Multimodal Emotion Recognition with Vision-language Prompting and Modality Dropout

Anbin QI,Zhongliang Liu,Xinyong Zhou,Jinba Xiao,Fengrun Zhang,Qi Gan,Ming Tao,Gaozheng Zhang,Lu Zhang
2024-09-11
Abstract:In this paper, we present our solution for the Second Multimodal Emotion Recognition Challenge Track 1(MER2024-SEMI). To enhance the accuracy and generalization performance of emotion recognition, we propose several methods for Multimodal Emotion Recognition. Firstly, we introduce EmoVCLIP, a model fine-tuned based on CLIP using vision-language prompt learning, designed for video-based emotion recognition tasks. By leveraging prompt learning on CLIP, EmoVCLIP improves the performance of pre-trained CLIP on emotional videos. Additionally, to address the issue of modality dependence in multimodal fusion, we employ modality dropout for robust information fusion. Furthermore, to aid Baichuan in better extracting emotional information, we suggest using GPT-4 as the prompt for Baichuan. Lastly, we utilize a self-training strategy to leverage unlabeled videos. In this process, we use unlabeled videos with high-confidence pseudo-labels generated by our model and incorporate them into the training set. Experimental results demonstrate that our model ranks 1st in the MER2024-SEMI track, achieving an accuracy of 90.15% on the test set.
Computer Vision and Pattern Recognition,Artificial Intelligence
What problem does this paper attempt to address?
This paper attempts to solve several key problems in multimodal emotion recognition (MER), especially to improve the accuracy and generalization performance of the model in the MER2024 - SEMI challenge. Specifically, the methods proposed by the author aim to solve the following problems: 1. **Difficulty in data annotation and limited data volume**: - Multimodal emotion recognition requires high - quality annotated data, but collecting such data is very difficult and costly. This has led to the scarcity of training data, thus affecting the performance of the model. 2. **Modal dependence and modal competition**: - In the multimodal fusion process, there are dependence and competition phenomena among different modalities.

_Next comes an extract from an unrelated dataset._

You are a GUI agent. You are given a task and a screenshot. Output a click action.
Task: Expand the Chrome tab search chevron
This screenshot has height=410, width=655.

Some modalities may dominate the information fusion, while the information of other modalities is ignored, thus affecting the overall performance. 3. **Loss of temporal information in video emotion recognition**: - When using pre - trained models such as CLIP to extract video features, it is easy to lose the temporal information of the video, resulting in a decline in emotion recognition ability. 4. **Making full use of unlabeled data**: - How to effectively use a large amount of unlabeled data to improve the performance of the model is an important issue. To solve the above problems, the author proposes the following methods: - **EmoVCLIP**: Based on the CLIP model, fine - tune through vision - language prompting learning to better adapt to the video emotion recognition task. \[ \text{EmoVCLIP}=\text{CLIP}+\text{Vision - Language Prompt Learning} \] - **Modality Dropout**: Randomly discard the information of certain modalities during the training process to enhance the robustness and generalization ability of the model to different modalities. \[ p_{\text{pred}} = g(\text{concat}(e_S, e_I, e_T, e_V)) \] \[ e_i = 0, \quad i\in\{S, I, T, V\}, \quad p = p_1 \] - **GPT4 - Baichuan**: Combine GPT4's language understanding and Baichuan's Chinese processing ability to enhance the extraction of text emotion features. \[ \text{GPT4 - Baichuan}=\text{GPT4 (Emotion Extraction)}+\text{Baichuan (Chinese Language Processing)} \] - **Self - training**: Use pseudo - labels to include unlabeled data in the training set to make full use of unlabeled data. Through these methods, the author's model has achieved a significant performance improvement in the MER2024 - SEMI challenge, and finally reached an accuracy rate of 90.15% on the test set.